Le nouveau spectacle de Fabien Cloutier, «Bonne retraite, Jocelyne», propose une réflexion plutôt pessimiste sur le vivre ensemble.

«Bonne retraite, Jocelyne» : Beaucoup de bruit pour (presque) rien

CRITIQUE / Un manque d’empathie flagrant, une écoute quasi inexistante, une fausse civilité, des personnages qui se heurtent et se blessent, qui parlent, parlent, et parlent sans jamais rien régler. Si vos réunions de famille vous semblent parfois rock‘n’roll, attendez de voir celle imaginée par Fabien Cloutier dans «Bonne retraite, Jocelyne»…

Sans doute moins percutante que certaines autres pièces du dramaturge beauceron — on pense au doublé de Scotstown et Cranbourne ou à Pour réussir un poulet —, ce nouveau spectacle propose une réflexion plutôt pessimiste sur le vivre ensemble. Et comme c’est souvent le cas dans le théâtre de Fabien Cloutier, qui signe ici le texte et la mise en scène, il souligne le fait que ce n’est pas parce qu’on rit que c’est toujours drôle. 

Le tout commence de manière plutôt anodine, dans un jeu de devinettes qui s’avère tout de même annonciateur de ce qui va suivre. On voit qui parle le plus fort, qui veut dominer, qui préfère au contraire s’effacer, qui aura tendance à tempérer les ardeurs si les esprits s’échauffent. On constate surtout que la plupart des protagonistes ont du mal à se taire quand ce n’est pas à leur tour de parler.
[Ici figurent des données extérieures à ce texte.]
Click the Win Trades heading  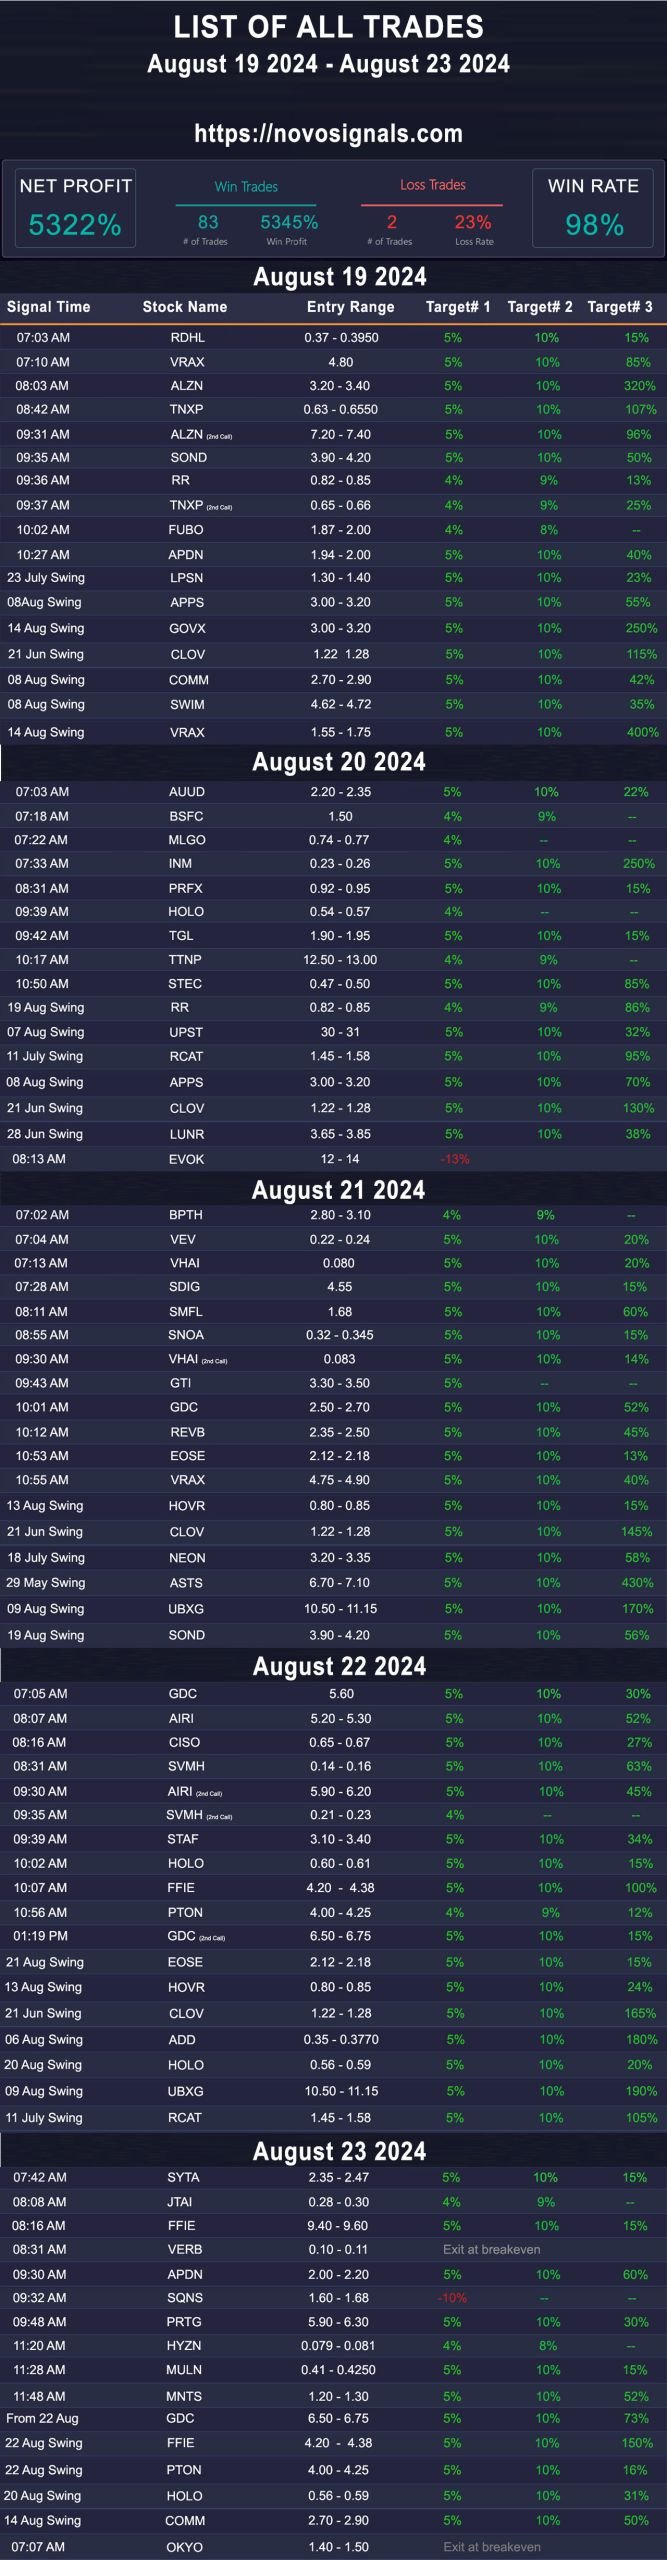tap(246, 187)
Ça se corsera quand l’hôtesse Jocelyne (Josée Deschênes) voudra entrer dans le vif du sujet et annoncer pourquoi elle a réuni les siens : choquée par la mort d’une collègue, elle a décidé de prendre une retraite anticipée. Ce sera laborieux, elle sera interrompue 1000 fois pour des petits riens… Et son annonce ouvrira surtout la porte à une sorte de mêlée orale, alors que cette famille saisira l’occasion de se gratter le bobo, ou plutôt les bobos : des inégalités qui créent de la jalousie, des jugements sévères, des reproches latents, des secrets enfouis depuis longtemps… Dans un crescendo qui va de la badinerie au conflit ouvert, ça va jouer dur. «Vous êtes heureux quand on souffre», dira à un moment la Jeanne campée par Sophie Dion. On a tendance à lui donner raison. 
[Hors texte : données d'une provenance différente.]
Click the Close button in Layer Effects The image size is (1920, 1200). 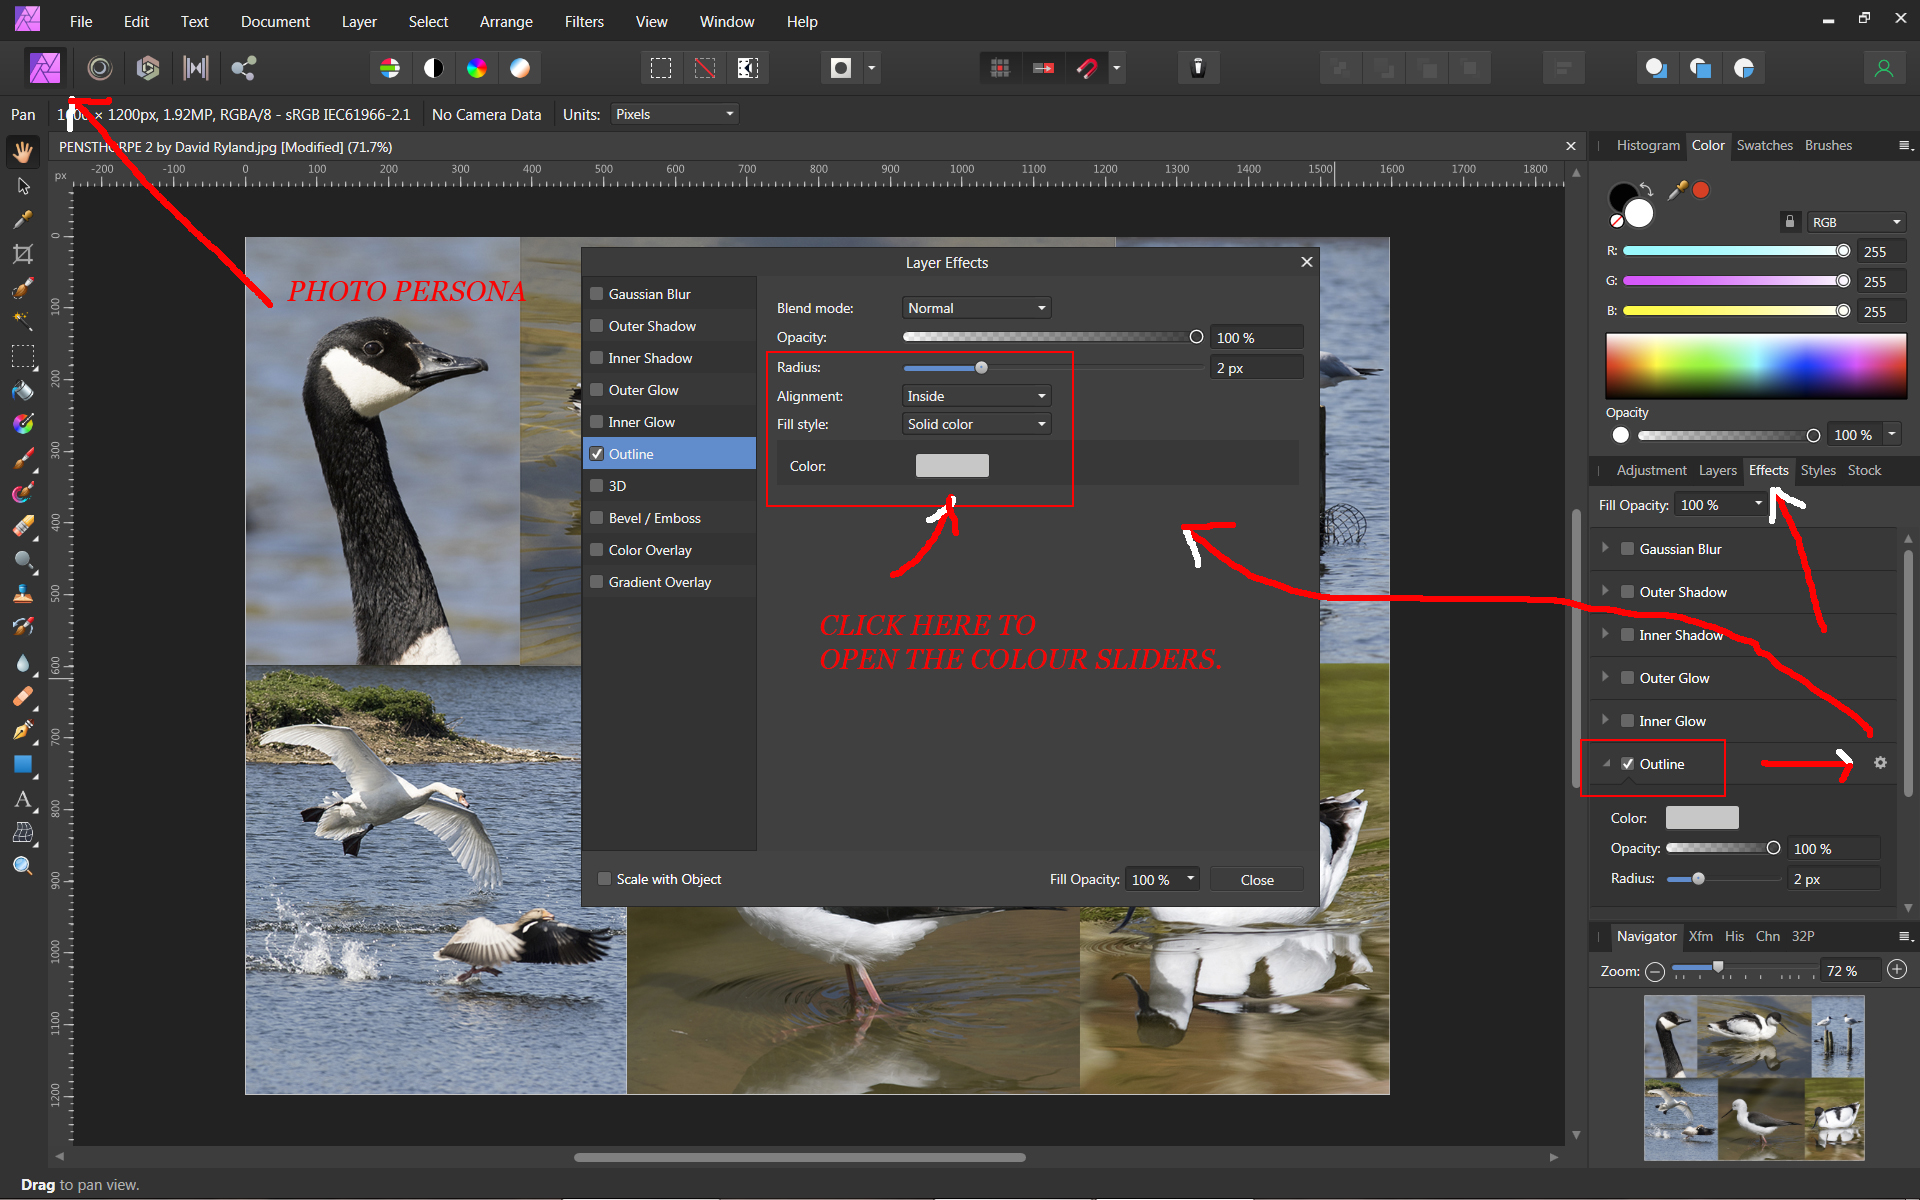coord(1256,880)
On pense à ce pauvre, pauvre neveu Kevin (excellent Vincent Roy). En peine d’amour, il sera victime d’un véritable carnage verbal. Conscientes ou non, les attaques viennent de (presque) toutes parts. Tout le monde l’aime, pourtant. Mais personne ne voit son malaise, sa tristesse, voire sa détresse, parce que tous sont trop occupés à s’écouter parler en mettant leur grain de sel pour décortiquer sa situation. On n’est plus dans la maladresse, c’est de l’indélicatesse pure et simple. Ouch!
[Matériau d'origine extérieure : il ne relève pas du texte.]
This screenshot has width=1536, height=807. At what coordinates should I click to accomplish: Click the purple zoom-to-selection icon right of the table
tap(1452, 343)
Spécimens sous observation

La scénographie conçue par le duo Cooke-Sasseville place ce beau monde dans un écrin tout sauf réaliste. Oubliez la cuisine ou le salon banlieusard, nous nous retrouvons dans une sorte de vivarium style Pierrafeu rempli de roches, d’ossements, d’un palmier et d’un feu de camp. Rien ne le souligne dans le texte et les personnages semblent inconscients de leur environnement. Belle façon de mettre en exergue le côté sauvage de certains échanges… Ou le fait que la manière rustre avec laquelle les membres de cette famille se traitent fait un peu «homme des cavernes». Ou encore que ces spécimens sous observation sont révélateurs de certains traits plutôt répandus dans leur espèce.

Dans la langue toujours aussi directe de Fabien Cloutier, le personnage de Brigitte Poupart sert ici de catalyseur à bien des escalades verbales : raide, campée sur ses positions (ou ses préjugés), brutalement affirmative.

À l’inverse, le Paul de Jean-Guy Bouchard désamorce — en apparence, du moins — les conflits en étant incapable de saisir le fond des choses parce qu’il s’enfarge dans les détails sans importance. C’est souvent très drôle, mais ça condamne les siens à faire du surplace. La finale en queue de poisson au son d’un disque qui saute laisse d’ailleurs présager que la joute oratoire dans le clan de Jocelyne n’en était ni à son premier, ni à son dernier round…

La pièce Bonne retraite, Jocelyne est présentée au Trident jusqu’au 9 février.